Old Wodan clapped his son on the back and let out a big laugh. Brehon did not know exactly what his father meant, but he felt fear for the first time since the battlefield.


That night, the two men returned home. As they reached their lands, they could hear the familiar barking of Galena Veld ordering their household staff to and fro.  She knew they were approaching, and appeared to be putting on something of a show.  As they rounded the last hill, she stood there on the steps of their longhouse, arms akimbo.

“Wodan Veld, you would go and make yourself a cripple to get out of doing any more work, wouldn’t you!” she shouted.  Though she’d adopted a stern pose, she had clearly made herself up for the homecoming, and there was a light in her eyes that welcomed the boys home.

“Galena, fire of my heart, come here and warm these old bones!” cracked Wodan from atop the carriage.  

“You come to me, old man!  Brehon, help your father!”

Brehon dutifully assisted Wodan to his feet and off the carriage.  Wodan winced as his bad foot hit the flagstones.  Galena’s brow furrowed for a moment.  “Good to see you didn’t let them take that boy of ours apart, Wo.”

“He’s a man now, my love.  He’s done us proud.” Wodan smiled at his wife.  

Galena looked from Wodan to Brehon, and then drew them both in for an embrace.  “Good to have you boys home,” she said, a quiver in the back of her throat.  “Now come inside, I’ve got a good roast mutton for you.”
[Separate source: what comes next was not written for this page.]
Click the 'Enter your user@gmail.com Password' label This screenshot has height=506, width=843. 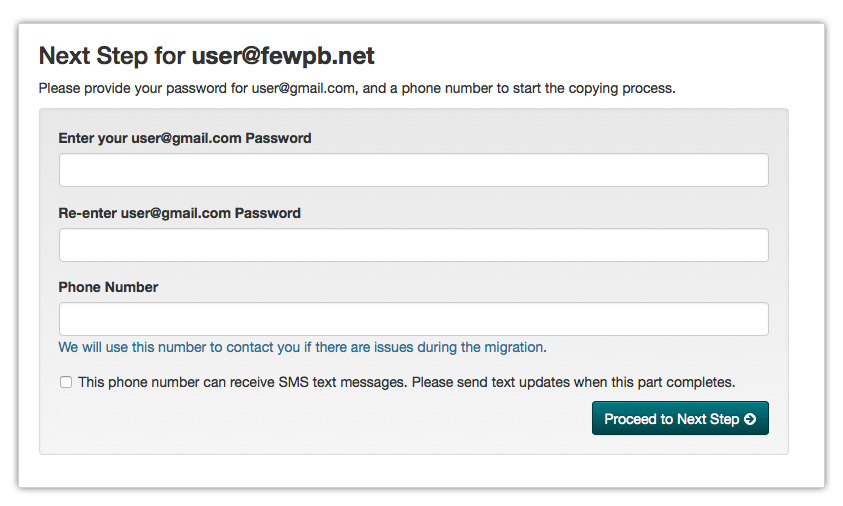tap(185, 138)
“You cooked?” Wodan said, astonished.

“Of course not, Veld.  You’re a war hero, not a god.  Now go!” she said, mustering a smile.

Wodan stepped through his doorway.  He was home.  He hobbled into his den on a cane that sported a golden pegasus at the grip, a gift from Jory that his smiths had quickly produced as thanks for his valor and his sacrifice.  From the scabbard at his side, he produced Windsong, the now legendary blade, and hung the sword over the hearth. He patted it once like an old friend.  This is a good place for you until Brehon is ready, he thought. I hope he never needs you.

He pulled a skin from his cloak, uncapped it, and took a sip.  It was smoky, and burned ever so pleasantly on his tongue.  Images filled his head of old times with great friends he might never see again. He sipped again.  Damn you, Jory, This Iron Rat is indeed the best concoction I’ve ever tasted.  Maybe I’ll take up brewing now that I have the time,  he mused.

He sat in his favorite chair and looked at the fire, watching the embers curl upward.  Wodan imagined a world without the clash of battle and the cries of the needy, and the old former soldier let out a long sigh.  He took another pull on the ale and grinned.  Yes, this will do nicely.